FRAGMENTO PROPORCIONADO:
++++++
A su lado va el embajador español en Malabo, el mallorquín, de Inca, José Riera, y detrás, dos preciosas perras pastor belga de color negro, propiedad del galeno. Me van a llevar a que conozca uno de los patios "en Guinea llaman patios a las fincas agrícolas" más famosos de los que hubo en el país durante la época colonial entre los años 40 y 50. «Era de un catalán apellidado Sendrós, que abandonó el país a poco de iniciarse la era Macias "explica el médico". La finca es hoy propiedad de otro español, Mallo, que a diferencia de aquél, se quedó en Guinea, donde progresó e hizo fortuna». Sin prisas, tomamos la dirección de Luba, una localidad costera, con playas de arenas negras, y que nada tiene que ver con la de la Misa Luba, aquella de los Kiryes, ¿recuerdan?

Pasamos, antes, por San Paka, el pueblo donde nació Andrés Buele, el padre de Cil Buele. Hubiera querido fotografiar la señal de San Paka, pero me recomendaron que no lo hiciera. «Hay militares "el médico señaló a través del parabrisas" y no les gustan las fotos». El camino hacia Luba está jalonado de pequeños puestos de venta en forma de casitas de madera, en cuyos mostradores se ven bananas y caracoles de tierra gigantes. En uno de ellos, colgado de una vara, descubrimos una pitón a la que le habían rebanado la cabeza de un machetazo. «Salen a cazar de noche por los alrededores "explica el embajador", pero como hoy ha llovido, poco habrán cazado. Lo digo porque hay días en que en estos puestos te encuentras de todo, desde serpientes a monos, pasando por cocodrilos».
++++++
DESCRIPCIÓN DEL EJERCICIO: Devuelve íntegro y sin ningún cambio el fragmento sobre el camino hacia Luba. Los datos no hacen falta para este ejercicio.

[Entradas de datos recopiladas]
++++++
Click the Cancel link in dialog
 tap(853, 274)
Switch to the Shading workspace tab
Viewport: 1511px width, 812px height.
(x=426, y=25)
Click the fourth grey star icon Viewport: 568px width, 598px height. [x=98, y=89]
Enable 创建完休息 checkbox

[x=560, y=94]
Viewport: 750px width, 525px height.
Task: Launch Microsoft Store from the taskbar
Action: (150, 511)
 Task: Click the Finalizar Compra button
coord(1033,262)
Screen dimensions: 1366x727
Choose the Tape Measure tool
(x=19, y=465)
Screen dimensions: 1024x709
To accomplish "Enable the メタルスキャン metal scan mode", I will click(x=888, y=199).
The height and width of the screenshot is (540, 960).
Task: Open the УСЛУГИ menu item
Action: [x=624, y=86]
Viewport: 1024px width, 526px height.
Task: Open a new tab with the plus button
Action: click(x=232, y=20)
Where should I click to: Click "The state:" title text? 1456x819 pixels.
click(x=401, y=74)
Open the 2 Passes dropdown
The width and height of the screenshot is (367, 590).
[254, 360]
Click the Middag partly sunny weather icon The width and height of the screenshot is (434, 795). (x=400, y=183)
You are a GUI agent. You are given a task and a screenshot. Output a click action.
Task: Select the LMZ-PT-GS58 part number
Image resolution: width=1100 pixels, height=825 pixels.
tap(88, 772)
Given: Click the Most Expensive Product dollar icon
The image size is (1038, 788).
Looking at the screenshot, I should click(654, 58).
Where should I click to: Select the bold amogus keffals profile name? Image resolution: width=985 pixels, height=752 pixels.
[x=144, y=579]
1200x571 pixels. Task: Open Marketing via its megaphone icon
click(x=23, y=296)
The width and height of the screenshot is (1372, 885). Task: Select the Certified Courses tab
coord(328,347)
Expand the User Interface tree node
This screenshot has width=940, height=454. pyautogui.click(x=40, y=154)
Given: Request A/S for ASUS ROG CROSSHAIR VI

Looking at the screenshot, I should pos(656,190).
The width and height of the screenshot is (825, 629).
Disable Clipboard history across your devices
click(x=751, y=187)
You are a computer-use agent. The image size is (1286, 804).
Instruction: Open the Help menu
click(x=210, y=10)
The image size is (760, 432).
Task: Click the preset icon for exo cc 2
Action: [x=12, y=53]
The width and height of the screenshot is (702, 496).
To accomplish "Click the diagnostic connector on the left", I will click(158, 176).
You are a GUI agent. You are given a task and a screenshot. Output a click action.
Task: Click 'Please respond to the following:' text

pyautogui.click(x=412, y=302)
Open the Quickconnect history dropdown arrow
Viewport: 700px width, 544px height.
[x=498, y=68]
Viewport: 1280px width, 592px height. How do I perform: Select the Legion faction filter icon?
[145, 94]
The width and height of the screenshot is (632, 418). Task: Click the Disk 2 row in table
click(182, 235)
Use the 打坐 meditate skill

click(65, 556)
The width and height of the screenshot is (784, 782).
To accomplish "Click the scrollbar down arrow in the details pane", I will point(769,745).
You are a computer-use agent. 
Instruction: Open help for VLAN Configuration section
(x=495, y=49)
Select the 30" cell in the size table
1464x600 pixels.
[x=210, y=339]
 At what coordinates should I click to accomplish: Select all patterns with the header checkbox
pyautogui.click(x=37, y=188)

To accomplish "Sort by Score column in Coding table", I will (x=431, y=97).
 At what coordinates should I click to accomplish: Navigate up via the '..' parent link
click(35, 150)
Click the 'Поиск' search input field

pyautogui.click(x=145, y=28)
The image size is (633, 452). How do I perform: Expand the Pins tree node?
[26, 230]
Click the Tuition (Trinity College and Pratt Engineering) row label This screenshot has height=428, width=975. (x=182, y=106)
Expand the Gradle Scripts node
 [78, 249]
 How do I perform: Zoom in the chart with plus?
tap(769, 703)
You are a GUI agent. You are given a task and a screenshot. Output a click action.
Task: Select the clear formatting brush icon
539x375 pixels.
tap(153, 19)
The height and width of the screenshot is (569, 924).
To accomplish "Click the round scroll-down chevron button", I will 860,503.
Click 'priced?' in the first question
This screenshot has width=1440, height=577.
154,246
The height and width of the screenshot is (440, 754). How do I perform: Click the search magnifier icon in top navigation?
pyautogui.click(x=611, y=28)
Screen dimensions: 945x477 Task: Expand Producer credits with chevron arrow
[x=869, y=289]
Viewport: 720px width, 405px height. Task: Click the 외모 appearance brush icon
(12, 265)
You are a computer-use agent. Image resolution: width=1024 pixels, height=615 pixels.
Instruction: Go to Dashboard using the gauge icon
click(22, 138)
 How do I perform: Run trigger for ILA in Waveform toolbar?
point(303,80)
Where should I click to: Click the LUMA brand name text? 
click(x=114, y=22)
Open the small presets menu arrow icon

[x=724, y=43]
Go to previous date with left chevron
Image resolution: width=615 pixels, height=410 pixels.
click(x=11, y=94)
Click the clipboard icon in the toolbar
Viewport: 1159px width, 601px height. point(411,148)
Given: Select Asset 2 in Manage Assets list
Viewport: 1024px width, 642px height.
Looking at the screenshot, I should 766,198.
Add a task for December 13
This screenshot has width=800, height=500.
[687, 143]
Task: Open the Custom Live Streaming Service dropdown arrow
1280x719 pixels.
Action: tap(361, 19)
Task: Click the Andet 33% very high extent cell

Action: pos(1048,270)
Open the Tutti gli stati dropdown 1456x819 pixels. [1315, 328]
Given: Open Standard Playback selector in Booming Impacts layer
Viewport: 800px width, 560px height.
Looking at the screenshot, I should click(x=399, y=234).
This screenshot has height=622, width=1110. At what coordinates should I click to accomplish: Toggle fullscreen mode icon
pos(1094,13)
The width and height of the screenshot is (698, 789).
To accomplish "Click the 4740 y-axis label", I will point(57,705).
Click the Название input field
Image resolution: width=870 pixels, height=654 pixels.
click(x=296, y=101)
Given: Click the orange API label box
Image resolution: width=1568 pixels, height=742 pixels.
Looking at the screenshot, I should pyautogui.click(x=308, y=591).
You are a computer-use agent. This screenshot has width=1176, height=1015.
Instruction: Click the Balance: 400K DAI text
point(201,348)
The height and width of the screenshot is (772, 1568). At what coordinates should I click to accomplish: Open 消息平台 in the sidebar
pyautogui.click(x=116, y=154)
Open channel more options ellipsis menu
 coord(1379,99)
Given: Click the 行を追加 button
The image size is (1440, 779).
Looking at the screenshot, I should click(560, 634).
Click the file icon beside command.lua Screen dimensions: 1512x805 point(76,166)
++++++
SOLUCIÓN DEL PROBLEMA:
A su lado va el embajador español en Malabo, el mallorquín, de Inca, José Riera, y detrás, dos preciosas perras pastor belga de color negro, propiedad del galeno. Me van a llevar a que conozca uno de los patios "en Guinea llaman patios a las fincas agrícolas" más famosos de los que hubo en el país durante la época colonial entre los años 40 y 50. «Era de un catalán apellidado Sendrós, que abandonó el país a poco de iniciarse la era Macias "explica el médico". La finca es hoy propiedad de otro español, Mallo, que a diferencia de aquél, se quedó en Guinea, donde progresó e hizo fortuna». Sin prisas, tomamos la dirección de Luba, una localidad costera, con playas de arenas negras, y que nada tiene que ver con la de la Misa Luba, aquella de los Kiryes, ¿recuerdan?

Pasamos, antes, por San Paka, el pueblo donde nació Andrés Buele, el padre de Cil Buele. Hubiera querido fotografiar la señal de San Paka, pero me recomendaron que no lo hiciera. «Hay militares "el médico señaló a través del parabrisas" y no les gustan las fotos». El camino hacia Luba está jalonado de pequeños puestos de venta en forma de casitas de madera, en cuyos mostradores se ven bananas y caracoles de tierra gigantes. En uno de ellos, colgado de una vara, descubrimos una pitón a la que le habían rebanado la cabeza de un machetazo. «Salen a cazar de noche por los alrededores "explica el embajador", pero como hoy ha llovido, poco habrán cazado. Lo digo porque hay días en que en estos puestos te encuentras de todo, desde serpientes a monos, pasando por cocodrilos».